But they were also able to keep their expenses under control, with their operating expenses only rising about 10 percent year over year. So they made a lot more but spent only a little bit more. Thus, their margins increased, and their margins grew up to 27%. Their operating margin grew up to 27% this quarter, which is a big shift from the 16% that it was at just 12 months ago.

All this leads to Netflix posting record net income for the quarter of $1.7 billion, which is up a huge 140 percent year-over-year. So looking at these financial results from Netflix, they were actually pretty good for the quarter. Despite what many investors were a bit annoyed about is that they missed their guidance for some new subscriber additions. They were anticipating to add six million subscribers for the quarter, but they only managed to add four million.

However, to be fair to the management team, they've been saying that there is a slowdown ahead because of what happened during the lockdown. Their massive, massive subscriber additions that they were seeing throughout 2020 were mainly just pull-forwards from people that would have signed up to Netflix in future quarters. By the way, all the charts that I've used so far in the video are straight from Hyperchart, so you might have seen Hyperchart sponsoring some of the content on the channel recently. But that's actually what Hypercharts looks like, and I hope that demonstrates just how helpful a site like Hypercharts can be.

So maybe you don't follow Netflix, but there's a company you might want to check out on Hyperchart. So links are down in the description if you want to check that out. But overall, so a decent quarter from Netflix. However, there is one thing that they stuck in their quarterly update to their shareholders that really, really ticked me off.

If you've been following my content for any kind of length of time, you probably already know the gripe that I have with Netflix's business model. If we rewind the clock five years ago, that was simply just licensing everybody else's content and sticking it on their streaming service.
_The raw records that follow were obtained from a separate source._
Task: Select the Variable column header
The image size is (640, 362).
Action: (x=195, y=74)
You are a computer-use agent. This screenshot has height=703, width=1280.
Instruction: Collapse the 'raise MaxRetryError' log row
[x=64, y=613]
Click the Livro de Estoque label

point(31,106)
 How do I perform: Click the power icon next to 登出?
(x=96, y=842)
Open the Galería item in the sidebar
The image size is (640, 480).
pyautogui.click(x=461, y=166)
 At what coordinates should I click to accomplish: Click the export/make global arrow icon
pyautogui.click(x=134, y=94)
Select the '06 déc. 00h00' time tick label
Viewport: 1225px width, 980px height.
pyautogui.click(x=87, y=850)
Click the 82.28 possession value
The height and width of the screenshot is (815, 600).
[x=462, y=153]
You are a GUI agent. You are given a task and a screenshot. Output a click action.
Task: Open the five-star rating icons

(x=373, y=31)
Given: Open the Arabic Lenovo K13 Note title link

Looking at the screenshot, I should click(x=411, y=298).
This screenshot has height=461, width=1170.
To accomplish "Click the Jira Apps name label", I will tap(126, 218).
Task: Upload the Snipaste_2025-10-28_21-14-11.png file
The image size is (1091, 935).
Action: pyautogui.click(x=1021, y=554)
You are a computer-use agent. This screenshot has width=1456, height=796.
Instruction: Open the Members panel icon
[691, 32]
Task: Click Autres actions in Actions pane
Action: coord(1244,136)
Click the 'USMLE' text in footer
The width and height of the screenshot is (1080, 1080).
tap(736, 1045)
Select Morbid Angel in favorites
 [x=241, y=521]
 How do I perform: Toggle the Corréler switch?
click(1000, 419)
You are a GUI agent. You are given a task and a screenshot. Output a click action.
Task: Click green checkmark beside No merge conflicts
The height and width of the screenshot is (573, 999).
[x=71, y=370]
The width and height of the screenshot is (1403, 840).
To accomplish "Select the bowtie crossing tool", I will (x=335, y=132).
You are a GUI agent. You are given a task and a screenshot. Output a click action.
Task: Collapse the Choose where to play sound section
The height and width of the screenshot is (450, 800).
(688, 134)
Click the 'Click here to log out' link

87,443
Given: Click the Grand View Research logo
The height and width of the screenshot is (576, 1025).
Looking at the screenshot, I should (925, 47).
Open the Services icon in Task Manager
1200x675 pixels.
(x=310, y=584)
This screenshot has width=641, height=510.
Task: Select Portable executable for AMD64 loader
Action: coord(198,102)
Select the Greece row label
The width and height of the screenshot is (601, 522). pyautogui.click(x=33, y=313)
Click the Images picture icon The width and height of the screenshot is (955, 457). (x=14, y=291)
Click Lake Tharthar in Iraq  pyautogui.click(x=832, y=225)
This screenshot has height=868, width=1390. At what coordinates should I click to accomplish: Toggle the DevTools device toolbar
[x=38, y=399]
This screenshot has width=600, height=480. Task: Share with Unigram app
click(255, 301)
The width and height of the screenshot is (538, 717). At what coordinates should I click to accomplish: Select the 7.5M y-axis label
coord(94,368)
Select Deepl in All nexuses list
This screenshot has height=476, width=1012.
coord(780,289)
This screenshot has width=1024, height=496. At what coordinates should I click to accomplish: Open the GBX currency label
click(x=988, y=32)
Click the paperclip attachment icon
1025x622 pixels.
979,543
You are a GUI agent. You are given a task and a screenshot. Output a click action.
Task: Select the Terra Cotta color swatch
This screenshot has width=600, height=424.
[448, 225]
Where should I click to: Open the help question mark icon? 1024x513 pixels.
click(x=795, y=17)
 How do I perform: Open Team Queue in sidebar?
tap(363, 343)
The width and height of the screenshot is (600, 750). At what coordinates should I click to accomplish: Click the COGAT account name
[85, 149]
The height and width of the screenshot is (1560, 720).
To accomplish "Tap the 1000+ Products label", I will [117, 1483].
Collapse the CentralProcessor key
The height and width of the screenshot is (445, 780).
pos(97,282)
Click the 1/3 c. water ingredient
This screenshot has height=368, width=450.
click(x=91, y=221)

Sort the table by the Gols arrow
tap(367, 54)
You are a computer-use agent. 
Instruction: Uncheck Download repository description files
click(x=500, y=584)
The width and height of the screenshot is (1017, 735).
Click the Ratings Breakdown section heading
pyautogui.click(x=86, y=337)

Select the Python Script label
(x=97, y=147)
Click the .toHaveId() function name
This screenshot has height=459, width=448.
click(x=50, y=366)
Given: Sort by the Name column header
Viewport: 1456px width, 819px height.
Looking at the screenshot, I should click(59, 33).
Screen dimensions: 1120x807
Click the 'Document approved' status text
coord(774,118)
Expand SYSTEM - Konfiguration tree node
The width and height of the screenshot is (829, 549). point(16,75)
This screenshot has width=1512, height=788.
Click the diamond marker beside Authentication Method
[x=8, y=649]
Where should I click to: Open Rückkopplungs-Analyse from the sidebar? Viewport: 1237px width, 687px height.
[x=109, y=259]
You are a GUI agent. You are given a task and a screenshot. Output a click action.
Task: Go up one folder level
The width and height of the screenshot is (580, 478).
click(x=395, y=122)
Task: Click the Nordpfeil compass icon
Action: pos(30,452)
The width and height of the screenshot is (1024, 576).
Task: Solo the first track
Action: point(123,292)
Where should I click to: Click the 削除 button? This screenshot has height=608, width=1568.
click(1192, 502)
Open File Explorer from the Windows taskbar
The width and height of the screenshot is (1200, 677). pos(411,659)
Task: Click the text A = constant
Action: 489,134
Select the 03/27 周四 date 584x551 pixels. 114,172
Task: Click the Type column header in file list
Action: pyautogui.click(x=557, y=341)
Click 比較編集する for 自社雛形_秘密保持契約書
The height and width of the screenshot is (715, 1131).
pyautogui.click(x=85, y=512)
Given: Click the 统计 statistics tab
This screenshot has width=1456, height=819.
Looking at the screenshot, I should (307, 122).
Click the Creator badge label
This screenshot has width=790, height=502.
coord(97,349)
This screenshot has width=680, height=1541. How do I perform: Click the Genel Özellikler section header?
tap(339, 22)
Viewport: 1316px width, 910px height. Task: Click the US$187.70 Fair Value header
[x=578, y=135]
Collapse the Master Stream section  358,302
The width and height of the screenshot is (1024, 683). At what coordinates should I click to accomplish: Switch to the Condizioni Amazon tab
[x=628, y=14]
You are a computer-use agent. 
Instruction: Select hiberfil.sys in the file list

For example, they would license the Star Wars content from Disney to stick it on Netflix.

Now, the problem here is that because they were so successful in the streaming service space, all of the big content creators are making their own streaming services. For example, Disney Plus. So all of that licensed content is now no longer available to Netflix, and it goes back to the original content owners for their own certain streaming service.

Now, what that's led Netflix to have to do over the past five years is invest heavily in their own production, right? They need to create their own high-quality original content that will rival the content that's on other streaming services. This means building production studios, hiring directors, actors, editing, the whole thing, right? The whole thing.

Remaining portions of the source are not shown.